Set task 1: Output the records from the line with "You are a computer-use" up to and including the line with "Open EC2 Feedback desktop shortcut", and leave the pictures out.

Text extract:
•••
= 2006 in organized crime =

==Events==
===January===
- January 8 – Carmen Milano, underboss of the Los Angeles crime family died of a heart attack in Las Vegas.
- January 13 – Ranking Chicago Outfit member, Joseph "Joey the Clown" Lombardo, was arrested by FBI agents in Elmwood Park, Illinois.

===February===
- February 6 – Australian gangland figure Mario Condello is shot dead outside his home in Melbourne, marking the first gangland-related murder in the city in nearly two years.
- February 20 – Kansas City mob boss Anthony Civella died of natural causes.

=== March ===
- March 17 – Spanish authorities arrest approximately 300 individuals in a nationwide operation targeting a Romanian-led criminal network involved in drug trafficking, fraud, robbery, and prostitution.
- March 23 – Police arrested dozens of people in several regions of Italy, as well as Spain and Morocco, and seized more than 20 tonnes of cocaine and 17,000 tonnes of hashish in an international drug trafficking ring, involving the Calabrian Mafia ('Ndrangheta) and criminal groups in Latin America and Morocco
- March [day unknown/disputed(?)] - 10 members of at least two of New York's five families (some sources citing from the Bonanno and the Lucchese crime families; others suggesting the Gambino crime family) arrested for stock manipulation. {Conflicting sources: & }

- March 27 – 4 persons found shot dead in Catanzaro, Calabria, Italy with no indications of motive for the murders.
- March 27 – A narco submarine being constructed on the orders of the Calabrian mafia ('Ndrangheta), to transport cocaine from Colombia to Italy seized.
•••
Data to process:
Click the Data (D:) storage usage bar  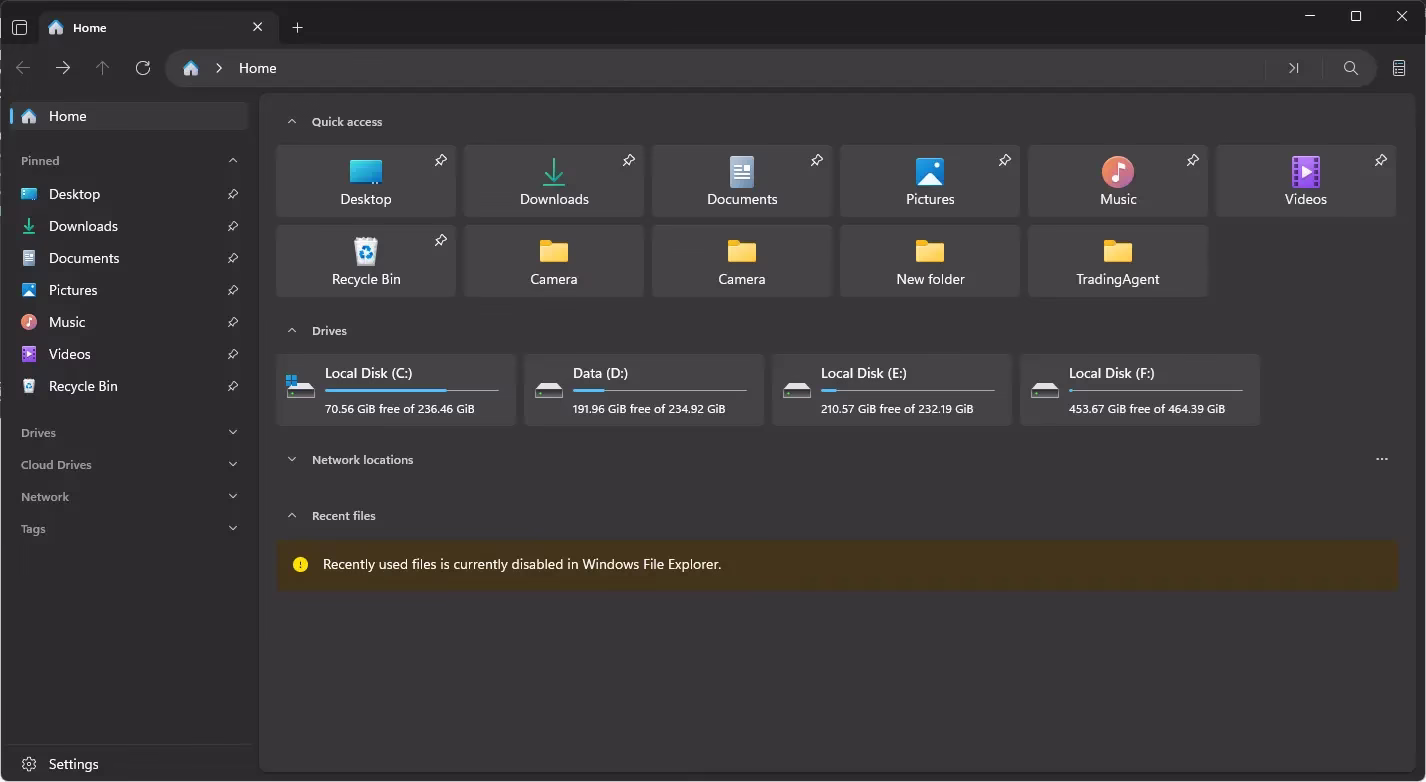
•••
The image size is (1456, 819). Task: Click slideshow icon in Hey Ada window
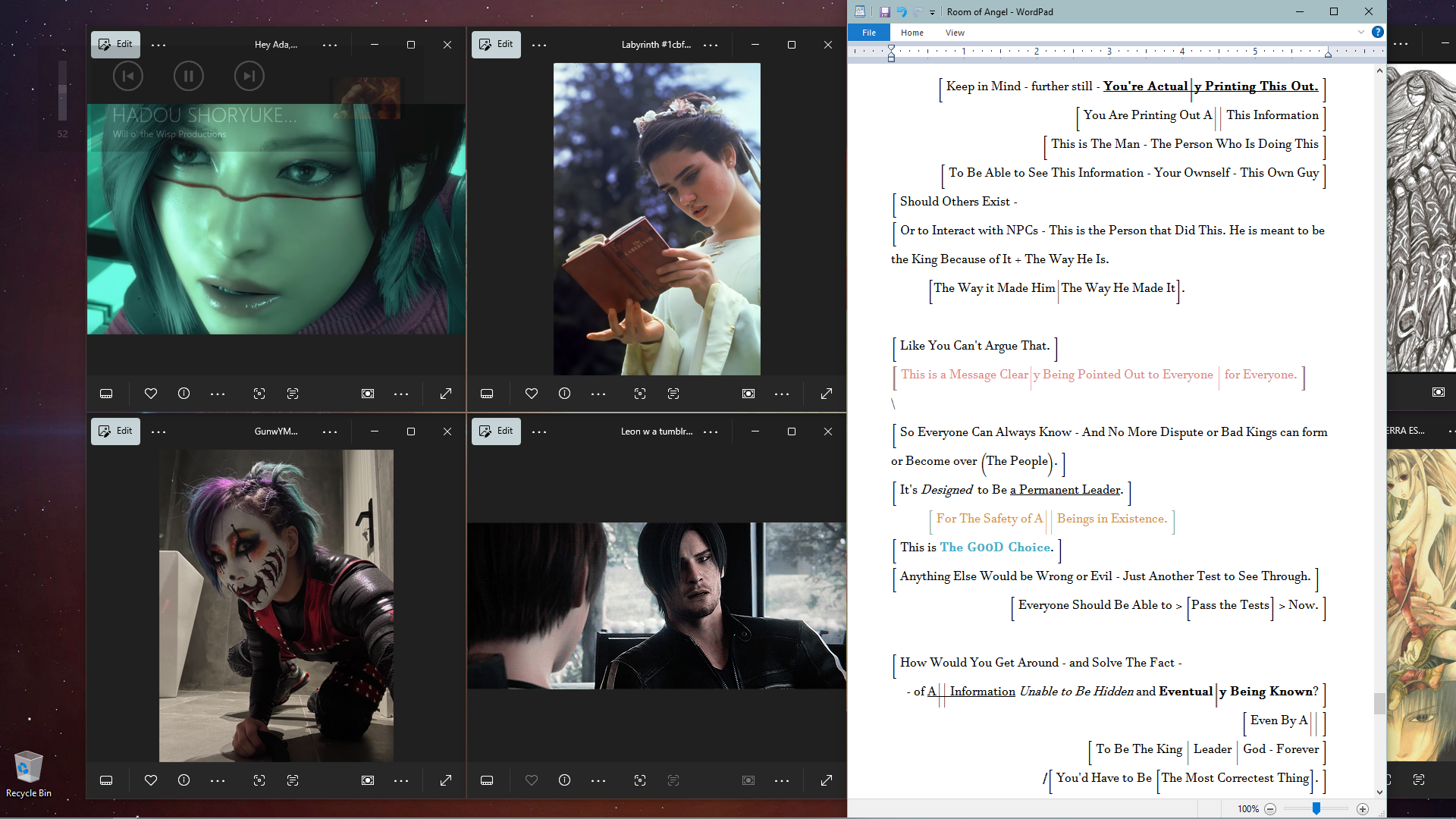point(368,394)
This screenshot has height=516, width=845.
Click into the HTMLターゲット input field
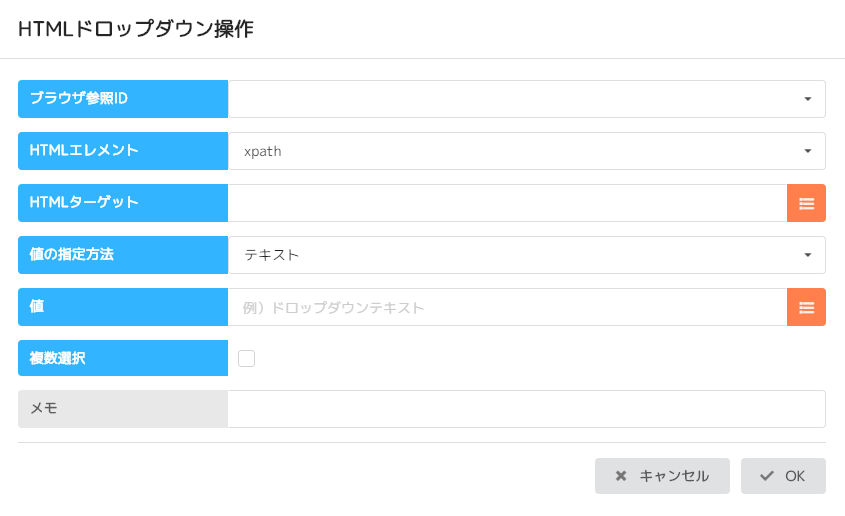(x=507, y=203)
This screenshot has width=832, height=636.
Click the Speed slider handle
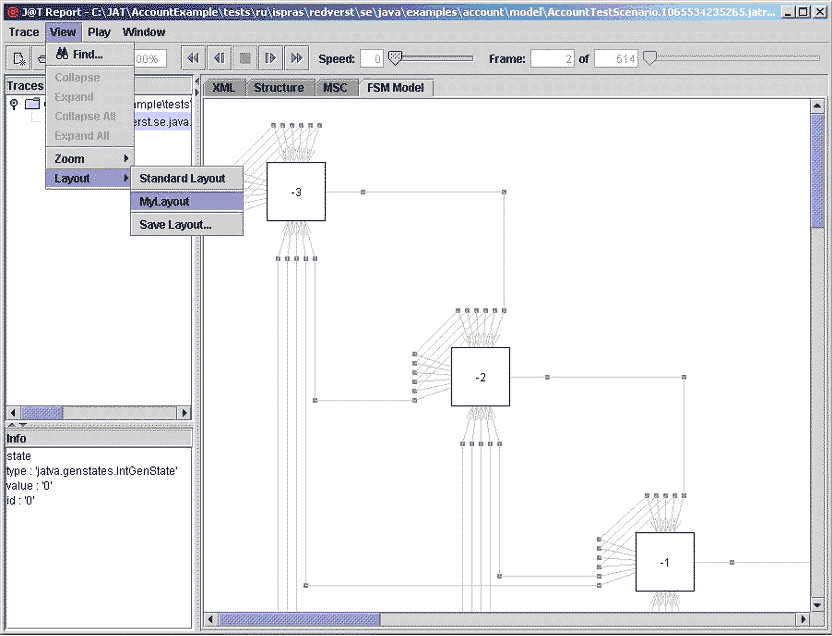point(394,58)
•••
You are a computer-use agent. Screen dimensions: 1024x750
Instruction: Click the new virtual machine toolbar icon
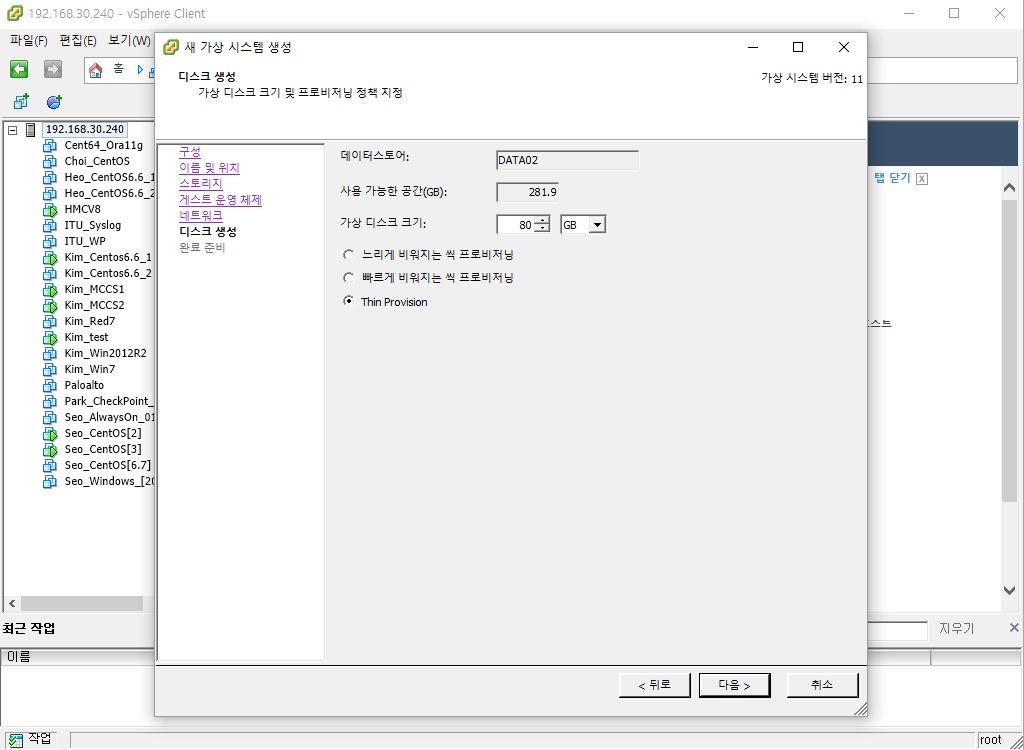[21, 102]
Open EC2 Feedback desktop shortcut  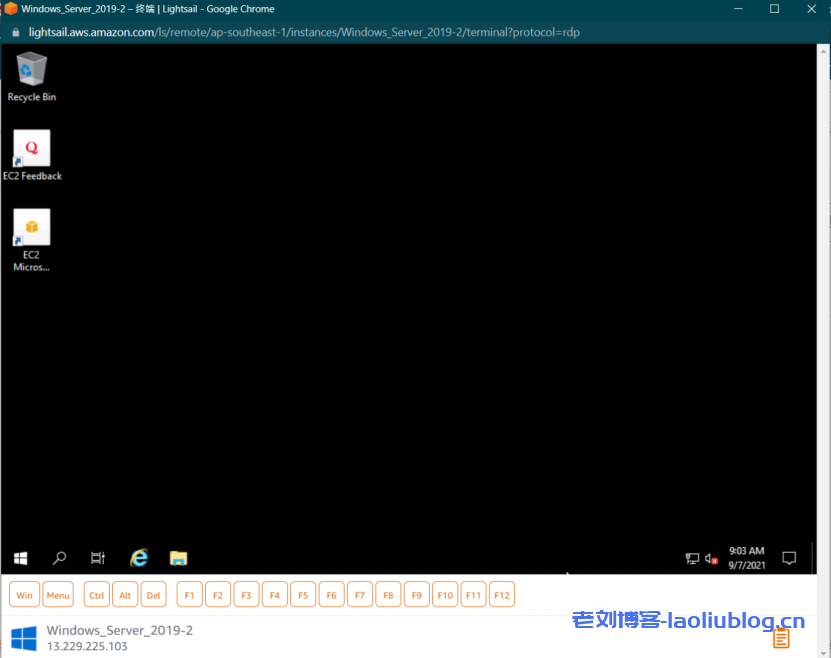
•••
Set task 2: Pick up the 2006 organized crime timeline after its last entry and continue it.

Exercise answer 1:
You are a computer-use agent. Screen dimensions: 1024x750
Instruction: Click the new virtual machine toolbar icon
[21, 102]
Open EC2 Feedback desktop shortcut  

Exercise answer 2:
- March 27 – The two sons of former mobster, Francesco "Frank" Frassetto, pleaded guilty to drugs charges in court; both claiming the involvement of their father.
- March 28 – 17 arrested for drug trafficking in Reggio di Calabria, Calabria, Italy
- March 30 – Gambino crime family acting underboss, Anthony Megale, pleaded guilty to extortion charges.
- March 31 – Cleveland mob boss turned government informant, Angelo Lonardo, died of natural causes.

===April===
- April - Sicilian mafia boss Salvatore Riina stood trial for the murder of Mauro De Mauro, a reporter who disappeared in 1970.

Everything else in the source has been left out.